Family planning groups slammed the money shift Thursday, saying crisis pregnancy centers that stand to benefit from the infusion of state money are unregulated, unlicensed, and do not have medical staff or training.

In addition, critics said, the family planning services that would lose the money are preventing unanticipated pregnancies and are key in diagnosing cancer, diabetes, kidney disorders and sexually transmitted diseases.

"To rob low-income women of their basic health care and family planning services will result in more unintended pregnancies, state-paid Medicaid births and abortions," said Peggy Romberg, head of the Women's Health and Family Planning Association of Texas.

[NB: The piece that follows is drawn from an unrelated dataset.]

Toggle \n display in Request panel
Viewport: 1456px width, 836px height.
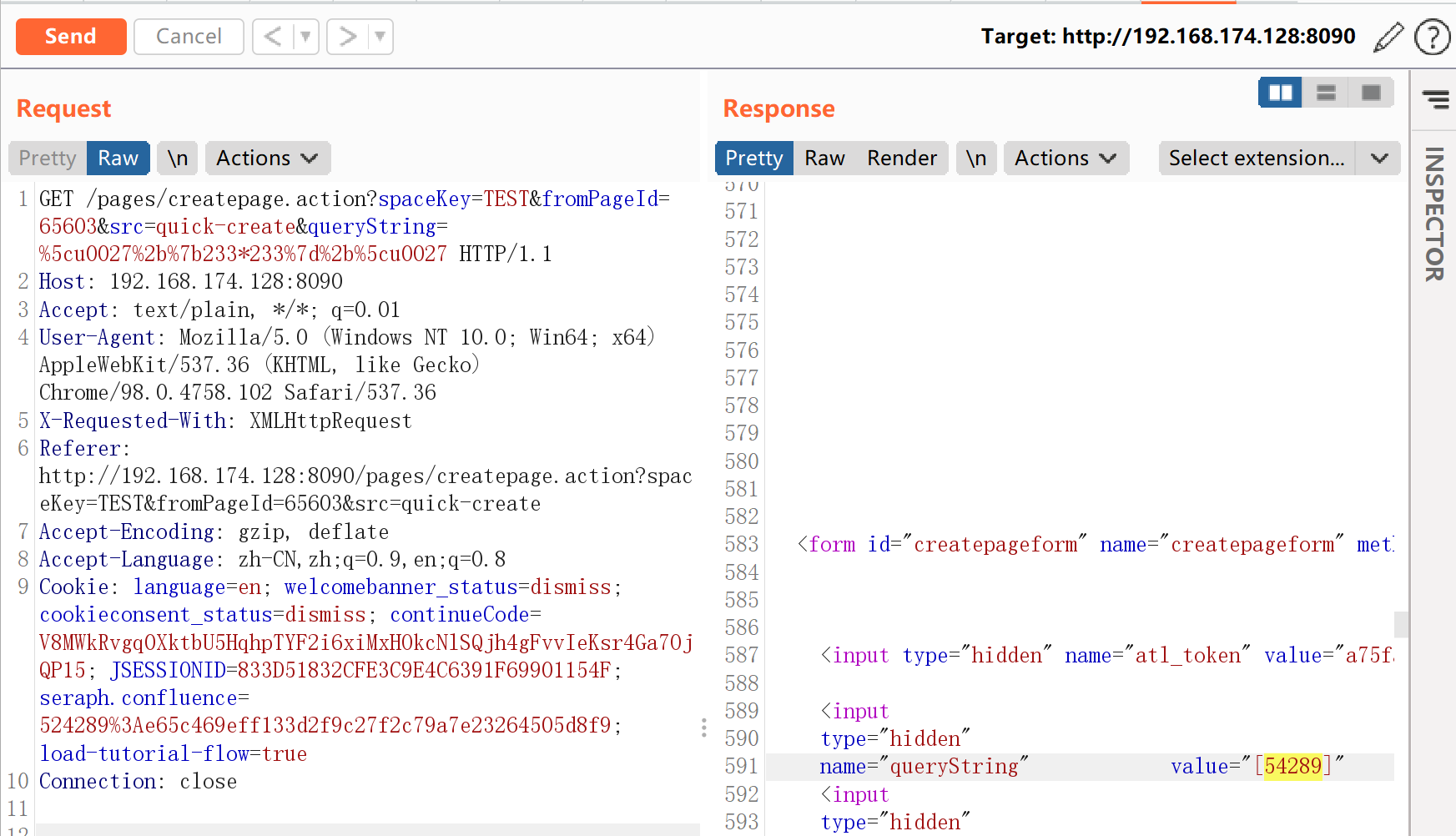177,159
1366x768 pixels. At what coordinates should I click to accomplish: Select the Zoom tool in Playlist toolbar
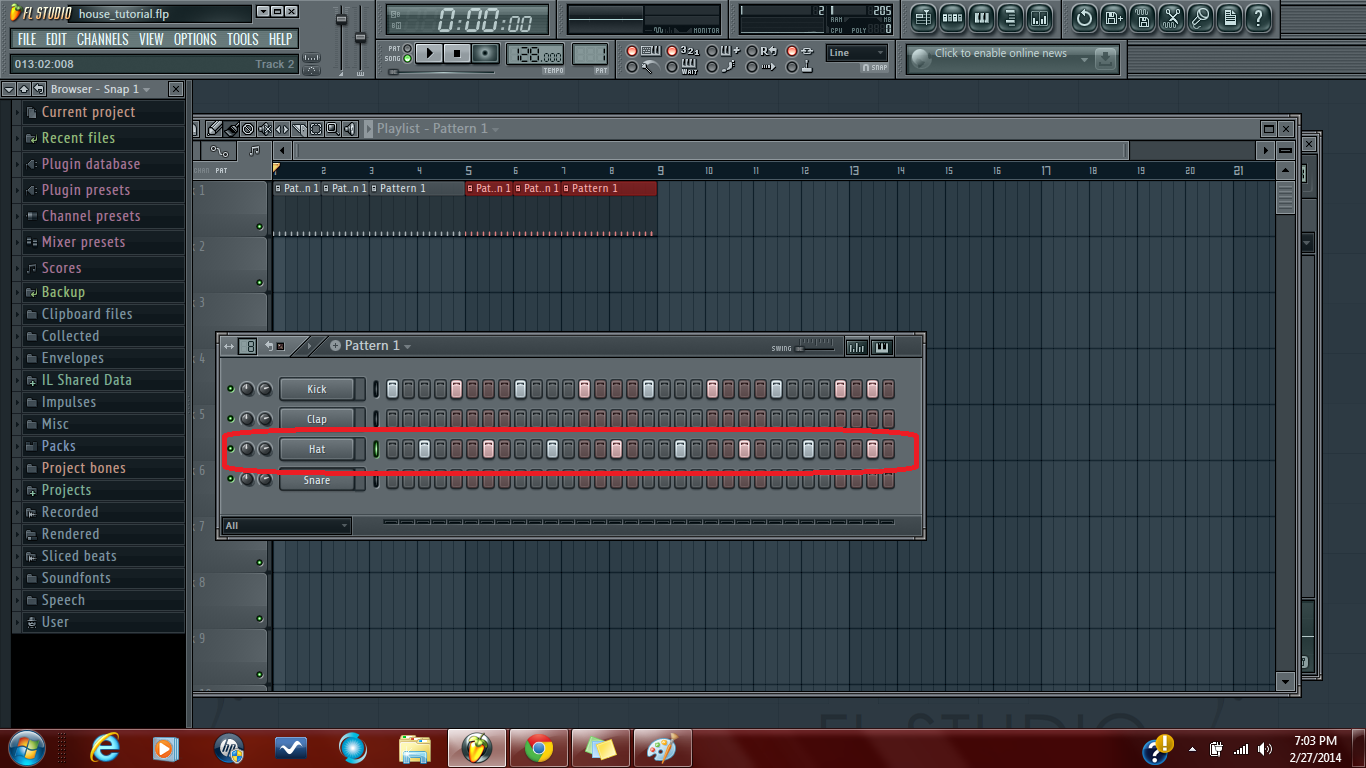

But Finance Chairman Steve Ogden, R-Bryan, said that Planned Parenthood clinics and similar groups already receive $100 million a year from the state and that diverting $5 million over the next two years should not be a problem.

"They're not different from any other special-interest group," Mr. Ogden said. "It's money they've come to depend on."

Giving to crisis pregnancy centers borrows little from the existing strategy while funding another aspect of women's health care, he said.

"We haven't done it before, and I'd like to see how it works. From a human-need standpoint, or a standpoint of an attempt to basically relieve a certain amount of social suffering and pain, that money has the potential of being very well spent," he said.

The crisis pregnancy centers counsel women in carrying their pregnancies to term, providing emotional support, information and referrals.

Ms. Romberg said that the state's efforts in women's health care already are "woefully inadequate" and that the state Health Department estimates that the screening and contraceptive services reach only 25 percent of eligible women.

Pregnancy prevention education saves the state almost $500 million in medical costs for prenatal services, delivery and newborn care, she said. And it alleviates the need for anti-abortion counseling.

"It's almost pennywise and pound foolish," Ms. Romberg said.

Mr. Ogden said the state already furnishes health care to low-income women through Medicaid programs. Family planning groups do not offer a unique aspect of health care, he said.

The vote to adopt the amendment onto the Senate's budget bill was 9-4. The bill is not yet complete and still faces Senate passage and reconciliation with the House budget bill.